Twitterで呟くと、何人かの方反応してくれました。その中でrimpaさんがアリガタ下からの押しネジでリングを固定しているとのこと。「そうか、押しネジでいいのか!」と思い、さらにシンプルに改良しました。

もともと橋頭バンドとアリガタを取り付けたM6のネジの左右に、M8のいもネジを入れました。これで押し引きネジ構造になります。

IMG_2194

下の写真の左側、鏡筒の先の方は穴にねじ山が切ってあったのですが、右側、接岸側はただの穴でした。そのためM8のタップを切り、そこに同様にいもネジを入れました。

IMG_2192

手で触っても違いがわかるくらいガチガチになりました。次回これで撮影を試してみます。


まとめ

VISACについてはある程度クセが見えてきました。強化は必須ですね。まだ不十分かもしれません。

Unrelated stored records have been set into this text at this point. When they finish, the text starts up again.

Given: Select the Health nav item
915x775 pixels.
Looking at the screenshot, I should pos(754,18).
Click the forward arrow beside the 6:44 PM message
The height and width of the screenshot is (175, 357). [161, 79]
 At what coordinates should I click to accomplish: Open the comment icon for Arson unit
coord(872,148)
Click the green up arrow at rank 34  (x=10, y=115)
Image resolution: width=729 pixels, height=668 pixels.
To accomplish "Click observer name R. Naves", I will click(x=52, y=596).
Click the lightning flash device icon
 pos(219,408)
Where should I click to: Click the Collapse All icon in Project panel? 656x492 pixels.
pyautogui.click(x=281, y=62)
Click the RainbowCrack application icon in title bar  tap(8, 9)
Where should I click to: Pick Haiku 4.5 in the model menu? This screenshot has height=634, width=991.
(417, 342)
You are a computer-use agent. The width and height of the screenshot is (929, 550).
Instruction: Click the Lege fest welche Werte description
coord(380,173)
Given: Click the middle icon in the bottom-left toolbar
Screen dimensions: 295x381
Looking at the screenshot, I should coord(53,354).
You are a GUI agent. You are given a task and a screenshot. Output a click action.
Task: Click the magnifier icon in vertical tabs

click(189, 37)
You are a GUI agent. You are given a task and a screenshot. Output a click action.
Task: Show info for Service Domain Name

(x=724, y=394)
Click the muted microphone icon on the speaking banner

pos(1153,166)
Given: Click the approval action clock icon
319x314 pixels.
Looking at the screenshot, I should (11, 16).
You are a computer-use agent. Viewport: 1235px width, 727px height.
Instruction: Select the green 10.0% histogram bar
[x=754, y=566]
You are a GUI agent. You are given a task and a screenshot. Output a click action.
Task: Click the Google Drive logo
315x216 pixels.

光軸は副興側はある程度調整しましたが、接眼側もふくめて調整する必要がありそうです。今のところおにぎり星像が出る確率は減ってきました。でもこれは光軸調整がまだ不十分だからという可能性もあります。

ラッキーイメージはもう少し見直します。シンチレーションも大いに関係するのですが、分解能ができるだけ出るようなパラメータをもう少し見つけたいと思います。